[Opening Records for this task section]

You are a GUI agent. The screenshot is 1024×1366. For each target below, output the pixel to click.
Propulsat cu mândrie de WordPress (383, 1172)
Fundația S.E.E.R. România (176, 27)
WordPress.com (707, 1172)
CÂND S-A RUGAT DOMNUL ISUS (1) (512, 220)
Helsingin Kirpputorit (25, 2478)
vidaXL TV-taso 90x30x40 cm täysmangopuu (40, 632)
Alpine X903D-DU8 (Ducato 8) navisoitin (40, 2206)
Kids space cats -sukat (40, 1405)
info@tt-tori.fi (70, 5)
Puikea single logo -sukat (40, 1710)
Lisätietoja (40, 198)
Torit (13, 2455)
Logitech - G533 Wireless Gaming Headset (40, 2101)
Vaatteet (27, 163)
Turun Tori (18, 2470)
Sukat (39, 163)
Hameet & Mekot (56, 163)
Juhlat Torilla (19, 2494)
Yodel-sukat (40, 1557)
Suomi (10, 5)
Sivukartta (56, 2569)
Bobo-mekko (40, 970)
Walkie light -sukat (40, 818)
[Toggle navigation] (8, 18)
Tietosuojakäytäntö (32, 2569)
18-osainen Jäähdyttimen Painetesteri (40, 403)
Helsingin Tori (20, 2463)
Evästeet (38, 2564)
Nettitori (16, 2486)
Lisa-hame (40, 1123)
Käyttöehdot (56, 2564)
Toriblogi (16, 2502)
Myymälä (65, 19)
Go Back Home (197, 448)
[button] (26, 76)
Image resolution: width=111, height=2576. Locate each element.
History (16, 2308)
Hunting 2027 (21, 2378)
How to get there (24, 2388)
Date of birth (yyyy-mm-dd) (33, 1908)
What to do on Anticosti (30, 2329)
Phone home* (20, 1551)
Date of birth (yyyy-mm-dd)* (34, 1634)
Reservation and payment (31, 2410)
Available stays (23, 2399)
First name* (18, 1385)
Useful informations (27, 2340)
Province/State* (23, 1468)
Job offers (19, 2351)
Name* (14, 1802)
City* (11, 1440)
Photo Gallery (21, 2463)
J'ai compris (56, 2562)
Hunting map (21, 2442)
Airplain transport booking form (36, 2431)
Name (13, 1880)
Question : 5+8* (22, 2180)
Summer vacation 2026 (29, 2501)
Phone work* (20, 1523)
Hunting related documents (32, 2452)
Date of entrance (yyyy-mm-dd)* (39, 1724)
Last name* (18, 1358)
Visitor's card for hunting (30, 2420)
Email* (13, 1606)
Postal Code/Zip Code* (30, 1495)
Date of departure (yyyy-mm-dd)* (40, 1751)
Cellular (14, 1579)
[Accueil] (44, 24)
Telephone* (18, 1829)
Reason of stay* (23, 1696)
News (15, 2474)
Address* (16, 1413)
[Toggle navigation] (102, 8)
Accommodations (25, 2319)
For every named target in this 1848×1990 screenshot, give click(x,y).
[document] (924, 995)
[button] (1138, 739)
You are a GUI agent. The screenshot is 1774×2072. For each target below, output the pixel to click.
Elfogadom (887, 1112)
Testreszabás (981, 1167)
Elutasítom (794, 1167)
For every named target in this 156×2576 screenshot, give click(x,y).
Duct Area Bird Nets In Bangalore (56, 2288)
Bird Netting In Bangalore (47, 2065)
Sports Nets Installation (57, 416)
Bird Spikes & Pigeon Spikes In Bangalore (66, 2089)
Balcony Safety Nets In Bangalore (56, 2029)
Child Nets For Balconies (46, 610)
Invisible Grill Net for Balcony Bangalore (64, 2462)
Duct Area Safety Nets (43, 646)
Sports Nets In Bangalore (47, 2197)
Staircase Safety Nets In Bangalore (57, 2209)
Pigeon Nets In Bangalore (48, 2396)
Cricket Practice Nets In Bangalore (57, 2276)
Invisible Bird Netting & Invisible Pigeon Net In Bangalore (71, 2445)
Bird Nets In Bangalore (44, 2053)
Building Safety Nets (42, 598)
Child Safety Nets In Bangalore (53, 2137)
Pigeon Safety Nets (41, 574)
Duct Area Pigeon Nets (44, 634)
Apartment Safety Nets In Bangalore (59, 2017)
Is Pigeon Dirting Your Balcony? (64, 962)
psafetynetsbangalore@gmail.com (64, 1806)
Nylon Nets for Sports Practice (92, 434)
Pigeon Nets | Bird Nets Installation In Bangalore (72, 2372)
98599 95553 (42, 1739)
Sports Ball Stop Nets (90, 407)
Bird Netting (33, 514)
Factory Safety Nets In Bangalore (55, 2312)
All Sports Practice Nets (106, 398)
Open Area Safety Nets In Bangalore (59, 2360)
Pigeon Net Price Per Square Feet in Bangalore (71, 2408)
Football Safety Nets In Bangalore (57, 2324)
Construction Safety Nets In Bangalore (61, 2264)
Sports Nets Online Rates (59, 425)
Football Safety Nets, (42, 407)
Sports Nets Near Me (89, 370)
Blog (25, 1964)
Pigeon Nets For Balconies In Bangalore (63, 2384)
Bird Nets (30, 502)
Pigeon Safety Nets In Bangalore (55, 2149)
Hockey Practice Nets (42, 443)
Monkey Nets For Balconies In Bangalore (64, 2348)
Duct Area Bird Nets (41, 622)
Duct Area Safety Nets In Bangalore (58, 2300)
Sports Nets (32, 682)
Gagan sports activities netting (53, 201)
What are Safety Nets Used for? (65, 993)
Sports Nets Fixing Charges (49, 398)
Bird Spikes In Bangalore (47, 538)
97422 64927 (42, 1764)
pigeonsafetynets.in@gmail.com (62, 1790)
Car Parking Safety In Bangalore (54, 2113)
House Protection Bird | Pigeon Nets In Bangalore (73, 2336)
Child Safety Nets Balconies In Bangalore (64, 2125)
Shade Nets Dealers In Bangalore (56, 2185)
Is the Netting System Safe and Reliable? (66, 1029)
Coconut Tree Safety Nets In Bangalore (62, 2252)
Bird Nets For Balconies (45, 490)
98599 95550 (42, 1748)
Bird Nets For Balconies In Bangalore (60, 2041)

[Closing Records for this task section]

In the records, which lines use the word "Practice"? Report them.

- [Completed task]:
Cricket Practice Nets In Bangalore (57, 2276)
Nylon Nets for Sports Practice (92, 434)
All Sports Practice Nets (106, 398)
Hockey Practice Nets (42, 443)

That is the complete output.